Image code: 21630

Vase with capride-shaped handle

The vase is globular in shape. The body is decorated with a motif of drops slightly overlapping each other to form columns resembling cords, on the side opposite the handle is a richly dressed male figure extending his arms in adoration towards a female deity wearing a tight-fitting dress and a headdress with perhaps a tuft of feathers, the left hand clasps the ankh sign while the right has a sceptre that ends in the shape of a papyrus flower on which a bird is resting, there are two hieroglyphics with auspicious phrases towards the cupbearer of King Atumentyneb.
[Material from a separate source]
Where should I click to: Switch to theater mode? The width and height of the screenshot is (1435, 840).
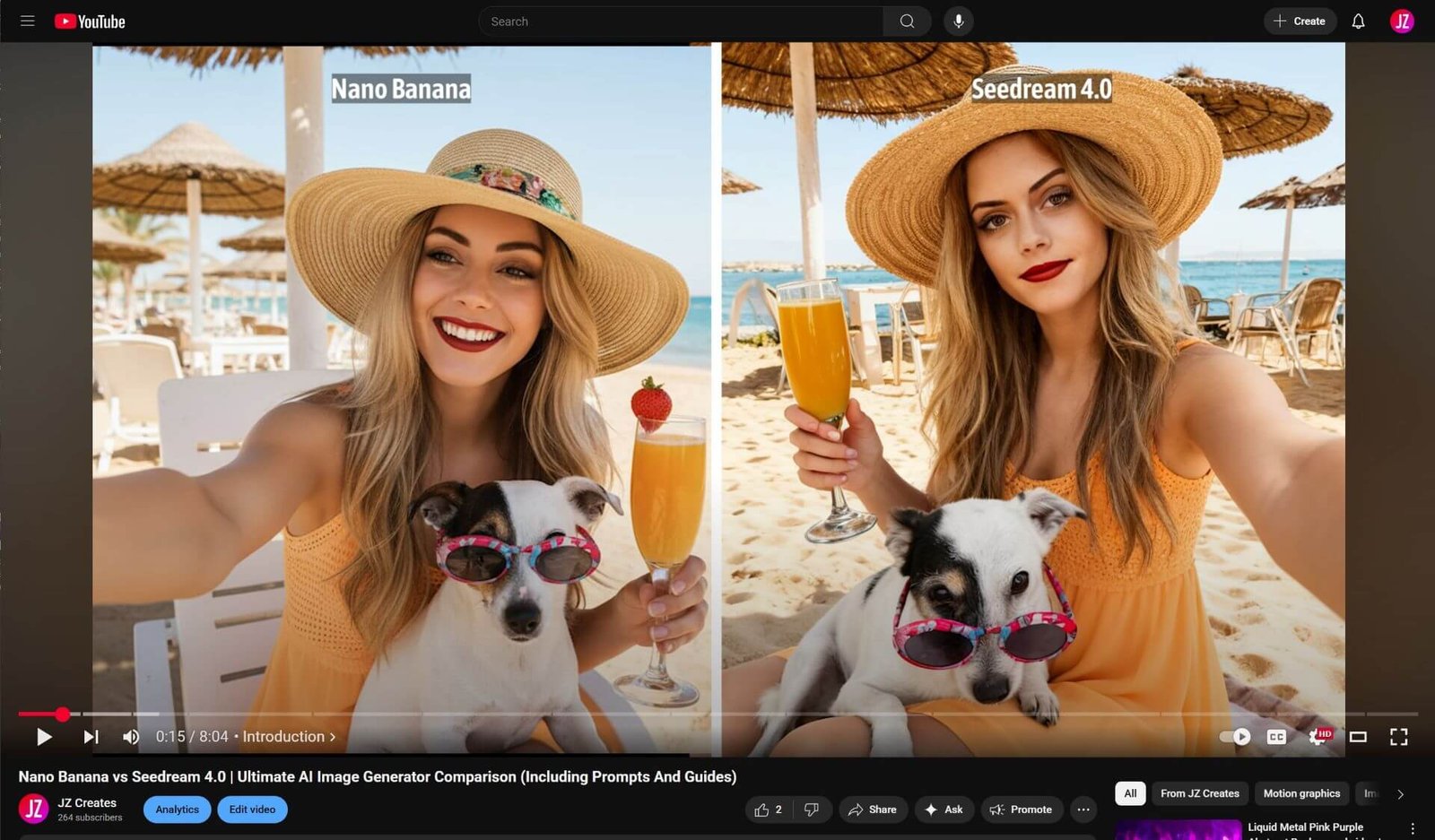click(1358, 737)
The neck of the vase bears a double band of naturalistic decorations; in the upper register there are real and imaginary animals divided by floral compositions reminiscent of the oriental tree of life, there is a winged griffin, another attacking a feline, next to it two gazelles are mating, in the other scenes there is a fight between various animals; in the register below there are scenes of hunting and fishing in the marsh, a man sails on a papyrus boat with an aedicule containing a bird in its nest, a basket and a creel, on the roof there is a lotus flower, a little further on a man emerges from a papyrus tree has grabbed a duck, other frightened birds take to the sky leaving their nests and eggs on the edge of a pond where there are fish, there is a fisherman with a pole to which fish are attached, a creel and a basket; a papyrus bush divides the scene from another, where there are men enclosing birds in a net; the loop is in the shape of a capride, in the nostrils there is a silver ring, on the forehead there is a hole indicating that there was a stone.